I have a DataFrame with a column min_latency
, which represents the minimum latency achieved by a predictor. If the predictor failed, there's no value, and therefore it returns min_latency=pd.NaT
.
The dataframe is created from a dict, and if and only if all the rows have a pd.NaT
value, the resulting column will have a datetime64[ns]
dtype. It seems impossible to convert it to timedelta
.
df = pd.DataFrame([{'id': i, 'min_latency': pd.NaT} for i in range(10)])
print(df['min_latency'].dtype) # datetime64[ns]
df['min_latency'].astype('timedelta64[ns]') # TypeError: Cannot cast DatetimeArray to dtype timedelta64[ns]
This problem doesn't happen if there's some timedelta in there:
df = pd.DataFrame([{'id': i, 'min_latency': pd.NaT} for i in range(10)] + [{'id': -1, 'min_latency': dt.timedelta(seconds=3)}])
print(df['min_latency'].dtype) # timedelta64[ns]
Naturally, the best thing would be to adjust the return value, using np.timedelta64
instead of pd.NaT
.
import numpy as np
df = pd.DataFrame([{'id': i, 'min_latency': np.timedelta64('NaT', 'ns')}
for i in range(3)]
)
Output:
df['min_latency']
0 NaT
1 NaT
2 NaT
Name: min_latency, dtype: timedelta64[ns]

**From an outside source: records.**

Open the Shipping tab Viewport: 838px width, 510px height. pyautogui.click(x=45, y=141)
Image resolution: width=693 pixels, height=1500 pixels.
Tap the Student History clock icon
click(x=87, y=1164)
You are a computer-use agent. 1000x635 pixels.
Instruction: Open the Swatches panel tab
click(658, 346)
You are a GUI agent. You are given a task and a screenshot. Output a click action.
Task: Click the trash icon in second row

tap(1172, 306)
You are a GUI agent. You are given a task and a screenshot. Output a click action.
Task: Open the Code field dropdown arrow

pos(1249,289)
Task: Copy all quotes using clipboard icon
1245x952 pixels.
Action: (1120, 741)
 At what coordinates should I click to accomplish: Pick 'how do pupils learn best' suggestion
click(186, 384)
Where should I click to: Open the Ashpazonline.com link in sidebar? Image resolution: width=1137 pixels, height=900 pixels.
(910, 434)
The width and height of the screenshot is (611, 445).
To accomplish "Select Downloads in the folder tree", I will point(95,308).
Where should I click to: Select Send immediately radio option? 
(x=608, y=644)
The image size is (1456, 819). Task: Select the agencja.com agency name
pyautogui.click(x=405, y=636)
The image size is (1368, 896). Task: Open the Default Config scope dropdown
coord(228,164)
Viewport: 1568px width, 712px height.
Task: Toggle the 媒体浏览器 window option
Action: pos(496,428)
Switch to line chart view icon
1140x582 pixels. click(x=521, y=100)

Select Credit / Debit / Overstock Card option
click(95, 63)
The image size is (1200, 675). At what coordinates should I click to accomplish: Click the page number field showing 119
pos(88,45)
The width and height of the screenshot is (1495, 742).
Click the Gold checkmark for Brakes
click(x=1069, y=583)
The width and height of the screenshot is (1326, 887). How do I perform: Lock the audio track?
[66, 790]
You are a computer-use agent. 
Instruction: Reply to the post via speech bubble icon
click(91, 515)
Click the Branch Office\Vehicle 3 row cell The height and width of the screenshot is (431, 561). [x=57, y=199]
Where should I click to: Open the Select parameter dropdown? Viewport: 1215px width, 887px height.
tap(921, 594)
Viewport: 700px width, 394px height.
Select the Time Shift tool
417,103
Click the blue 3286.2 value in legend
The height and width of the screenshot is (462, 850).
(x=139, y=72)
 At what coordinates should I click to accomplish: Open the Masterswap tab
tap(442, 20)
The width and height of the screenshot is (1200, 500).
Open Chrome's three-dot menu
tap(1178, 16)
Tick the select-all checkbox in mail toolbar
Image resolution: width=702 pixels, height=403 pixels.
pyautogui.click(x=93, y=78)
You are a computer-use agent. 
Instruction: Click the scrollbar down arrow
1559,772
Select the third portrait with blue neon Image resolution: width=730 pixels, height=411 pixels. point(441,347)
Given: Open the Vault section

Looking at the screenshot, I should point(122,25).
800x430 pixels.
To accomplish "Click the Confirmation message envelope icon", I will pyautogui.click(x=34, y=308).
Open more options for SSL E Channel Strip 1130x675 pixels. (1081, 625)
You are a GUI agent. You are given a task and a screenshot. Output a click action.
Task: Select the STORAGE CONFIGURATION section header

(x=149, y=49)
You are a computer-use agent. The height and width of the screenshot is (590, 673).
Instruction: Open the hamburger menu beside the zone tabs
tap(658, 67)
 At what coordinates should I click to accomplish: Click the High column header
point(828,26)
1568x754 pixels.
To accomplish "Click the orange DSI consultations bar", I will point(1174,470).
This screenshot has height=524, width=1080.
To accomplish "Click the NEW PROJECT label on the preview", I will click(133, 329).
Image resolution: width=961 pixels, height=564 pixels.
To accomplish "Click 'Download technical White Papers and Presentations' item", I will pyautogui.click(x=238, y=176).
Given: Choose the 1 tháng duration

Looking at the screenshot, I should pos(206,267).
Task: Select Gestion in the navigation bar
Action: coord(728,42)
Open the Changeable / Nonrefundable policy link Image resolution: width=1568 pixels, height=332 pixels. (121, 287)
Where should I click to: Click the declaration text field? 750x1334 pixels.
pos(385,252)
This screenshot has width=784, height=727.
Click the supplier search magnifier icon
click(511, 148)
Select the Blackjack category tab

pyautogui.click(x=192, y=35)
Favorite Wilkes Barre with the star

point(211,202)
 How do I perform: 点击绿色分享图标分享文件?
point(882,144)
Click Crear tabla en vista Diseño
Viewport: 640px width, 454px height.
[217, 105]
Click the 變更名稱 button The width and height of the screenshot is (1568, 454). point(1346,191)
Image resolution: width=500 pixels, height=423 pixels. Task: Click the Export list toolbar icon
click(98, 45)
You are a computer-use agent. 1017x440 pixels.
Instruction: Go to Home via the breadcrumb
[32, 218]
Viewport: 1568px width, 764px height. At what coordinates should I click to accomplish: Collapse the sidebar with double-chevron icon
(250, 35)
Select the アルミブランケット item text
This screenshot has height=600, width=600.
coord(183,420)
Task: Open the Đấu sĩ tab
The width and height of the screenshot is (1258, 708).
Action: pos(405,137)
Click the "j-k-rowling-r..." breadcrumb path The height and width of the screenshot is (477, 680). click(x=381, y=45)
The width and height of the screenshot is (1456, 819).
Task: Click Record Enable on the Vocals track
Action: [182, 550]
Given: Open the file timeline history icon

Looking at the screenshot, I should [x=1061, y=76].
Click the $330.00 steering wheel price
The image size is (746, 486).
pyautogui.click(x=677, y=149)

If that is not an option, you can check is_datetime64_dtype
. If True
, first use Series.values
to return the column as ndarray and then apply np.ndarray.astype
:
from pandas.api.types import is_datetime64_dtype
df = pd.DataFrame([{'id': i, 'min_latency': pd.NaT}
for i in range(3)]
)
if is_datetime64_dtype(df['min_latency']):
df['min_latency'] = df['min_latency'].values.astype('timedelta64[ns]')
Output:
df['min_latency']
0 NaT
1 NaT
2 NaT
Name: min_latency, dtype: timedelta64[ns]
If you want to rely solely on pandas
, you will first need to change values of df['min_latency']
into values that can be understood as a duration. E.g., using pd.to_timedelta
+ Series.dt.nanosecond
:
if is_datetime64_dtype(df['min_latency']):
df['min_latency'] = pd.to_timedelta(df['min_latency'].dt.nanosecond,
unit='ns')